* TASK PROMPT: Below are lines of data; count those containing the word "height" and write nothing but the number.

* MATERIAL FOR THIS EXERCISE:
───

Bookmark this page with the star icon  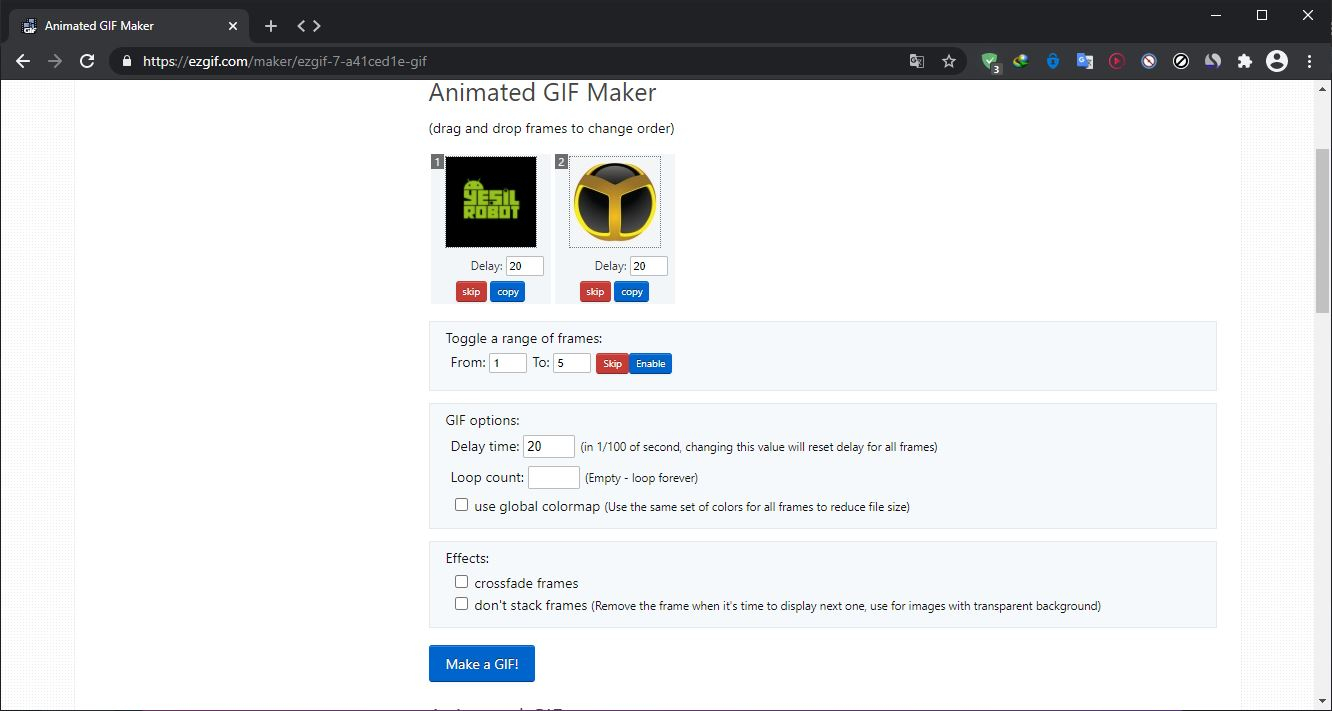pos(949,61)
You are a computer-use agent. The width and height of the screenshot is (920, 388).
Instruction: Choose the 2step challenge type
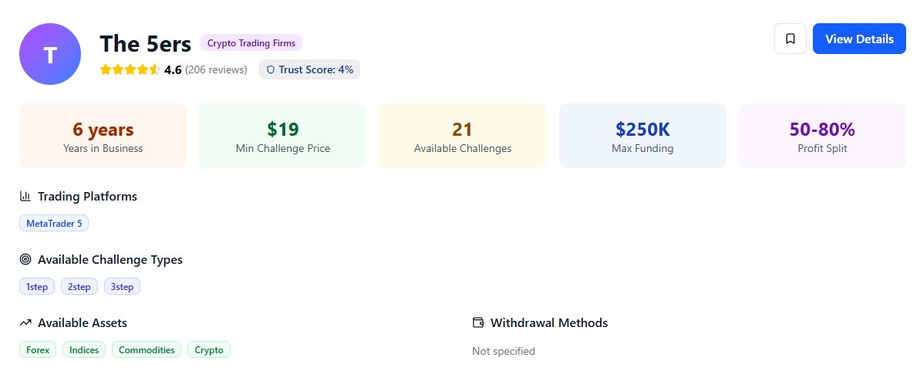click(79, 286)
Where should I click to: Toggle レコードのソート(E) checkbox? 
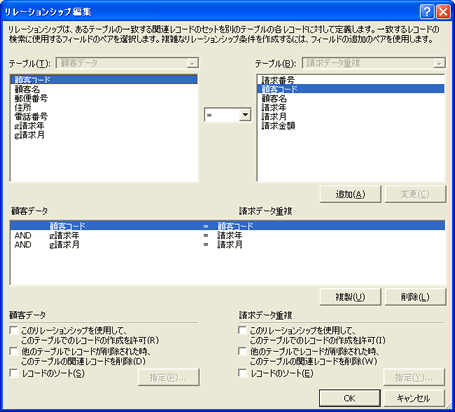pos(242,373)
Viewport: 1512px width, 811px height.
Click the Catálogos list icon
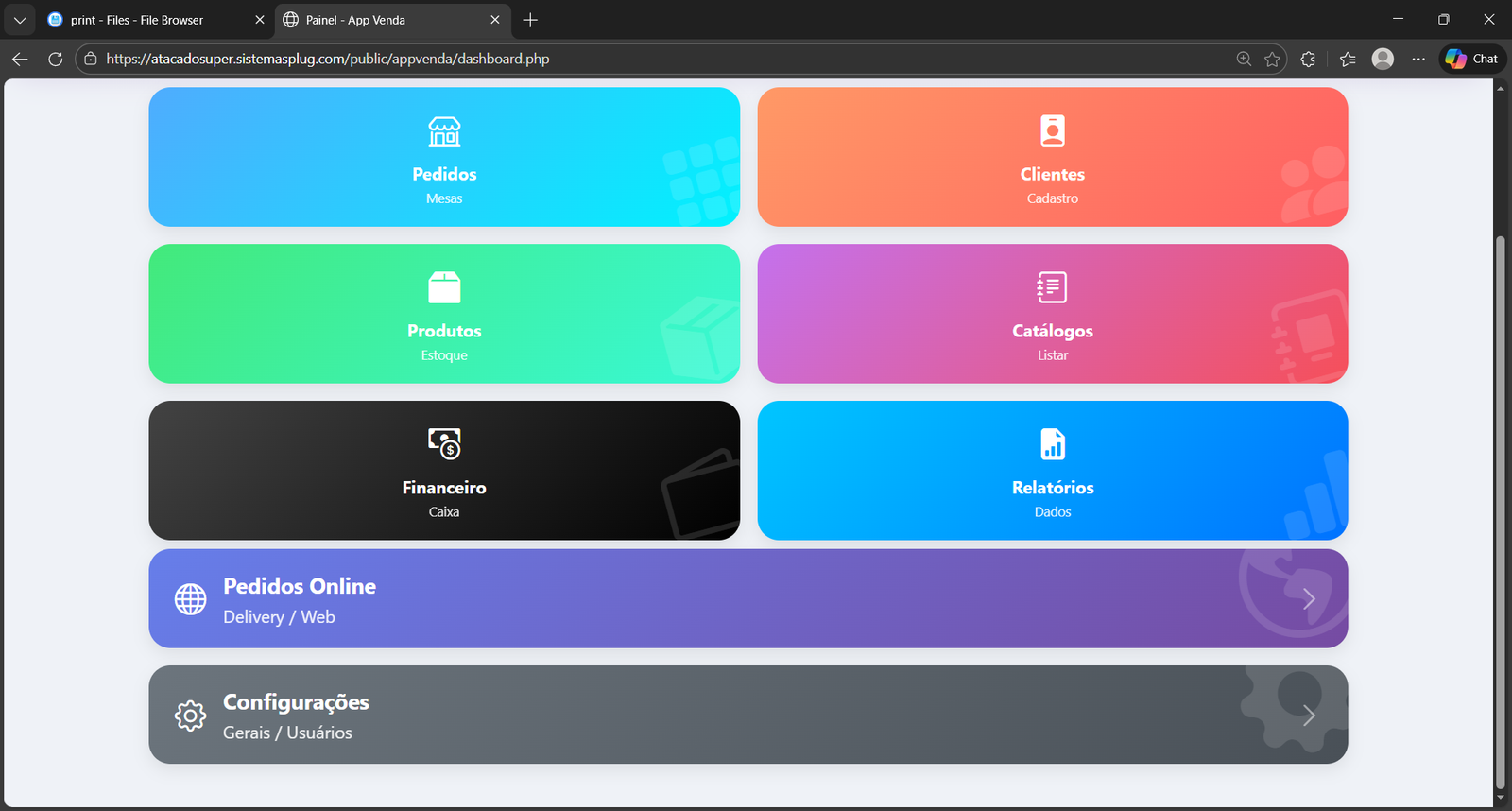[1052, 287]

───

* RESPONSE AREA: 2